Анея Вольховна решила не отвечать. Сосредоточилась на кружащей в небе пустельге да на зайчишке, что, доскакав до самой реки, обернулся бобром. А может, выдрой, трудно различить отсюда; само собой, смотрела Анея не глазами.
Имперцы меж тем продолжали себе трудиться. Пыхтели их странные механизмы, визжали пилы, валились вековые деревья. Анея поморщилась – лесу было больно. И не только здесь – по всем предгорьям сейчас трещат вековые боры. Дивы, да и прочая лесная нечисть с юга бежит, через перевалы, в коренные земли подаётся, поближе ко градам. Недобрые дела затеваются, недобрые – деревень на южных склонах хребта хоть и не так много, да погоды здесь лучше, и урожаи вполне сами вызревают, без подземного огня, не то, что на севере. Некоторые поселения уже и до самой реки спустились, выше по течению. Правда, теперь вот имперцы…
– Ну? – проскрипела Верея. – Чего каркала, спрашивается, Анеюшка? Зорька себе кружит, Ольг под берегом смотрит да слушает. Никому до них и дела нет.
– Зрячий там, – мрачно изрекла Анея. – Засел где-то, вперёд не лезет.
– Вот и отлично. – Старая наставница оставалась невозмутима. – Пусть попробуют от него уйти. Сейчас, пока мелкие, пока ничего не боятся. А потом, знаешь, испугаться легко.
– Ох, Верея Велиславна. – Молодая ведунья не глядела на старуху. – Горда ты, воля у тебя что у того дуба; а вот только всё равно, нельзя так.

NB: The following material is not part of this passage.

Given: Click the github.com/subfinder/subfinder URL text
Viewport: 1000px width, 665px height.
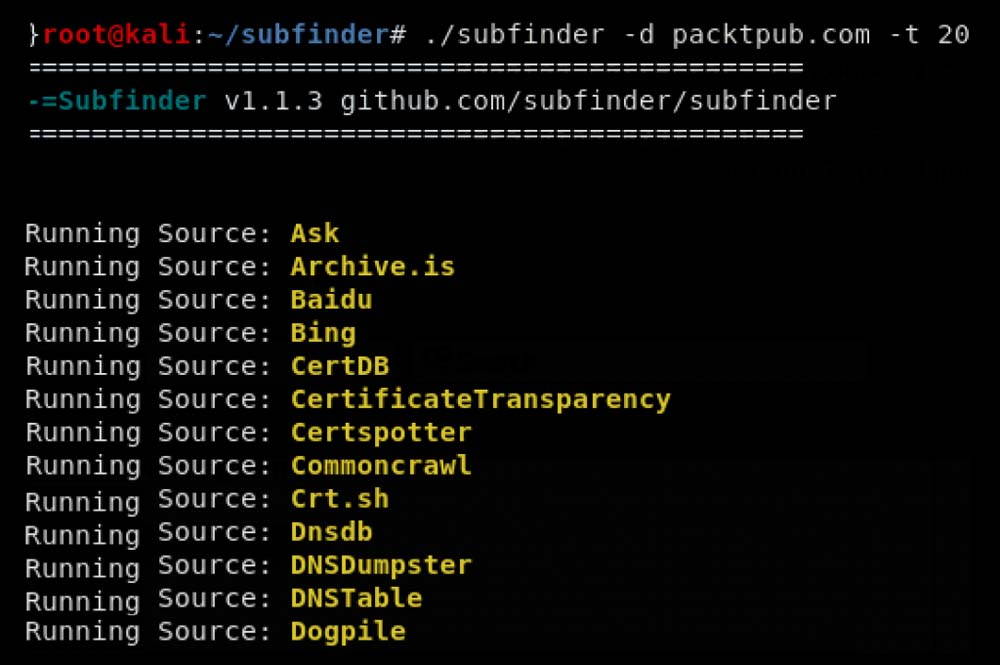Looking at the screenshot, I should coord(588,101).
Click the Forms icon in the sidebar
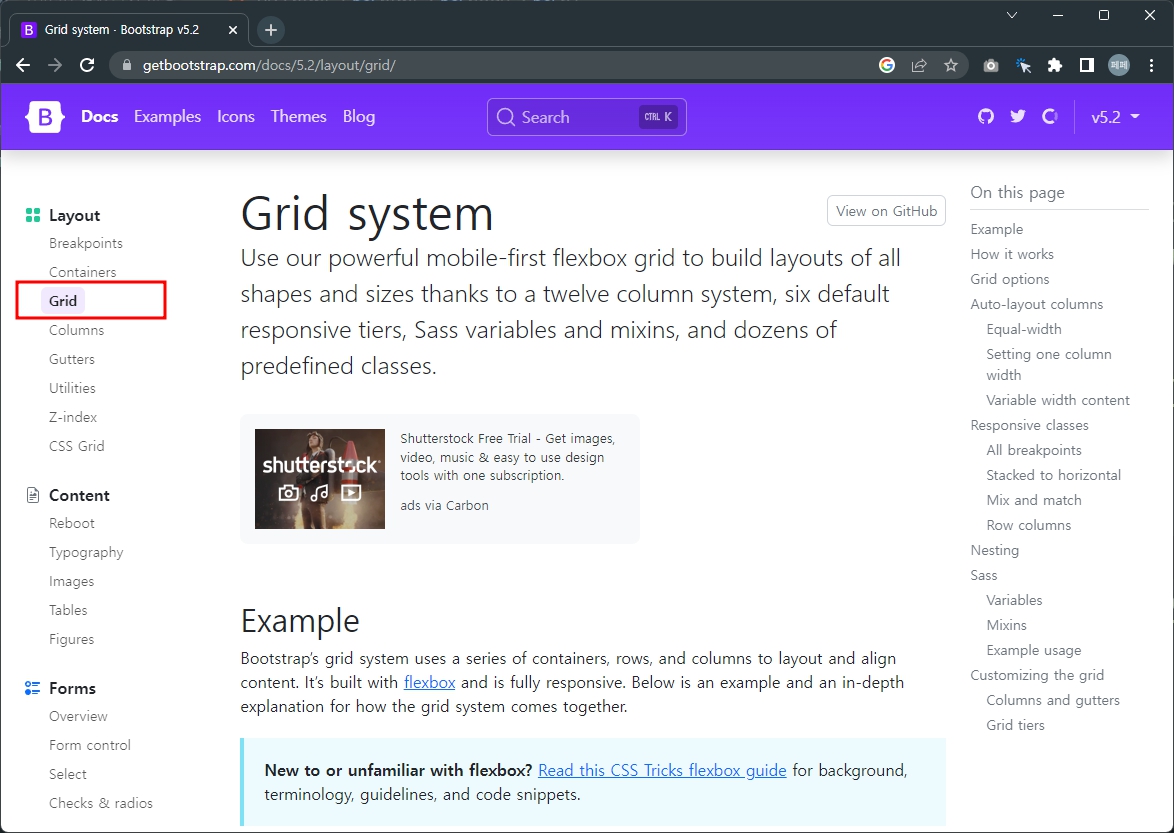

– Добром да лаской тоже нельзя, – скрипнула старуха. – Пробовали уже. Злость нужна, жёсткость, сила! Балует народишка подлый, нет в нём прежнего страха да к нам, ведуньям, уважения! Ничего, вот как полезут на север эти, с тварями своими стальными, тогда все узнают! Завоют, заплачут, в ножки кинутся – ан поздно будет!
– Да о чём ты, Велиславна? Кто в ножки кинется? Зачем?
– Зачем? Вот когда станешь собственного двора достойна, когда обживёшьего— узнаешь! Тебя бояться должны, бояться и уважать, за две дюжины шагов шапку ломать да в пояс кланяться! А кто не поклонится – тому чирей на зад! Враз почтения тогда-то прибавится! Мало я тебя учила?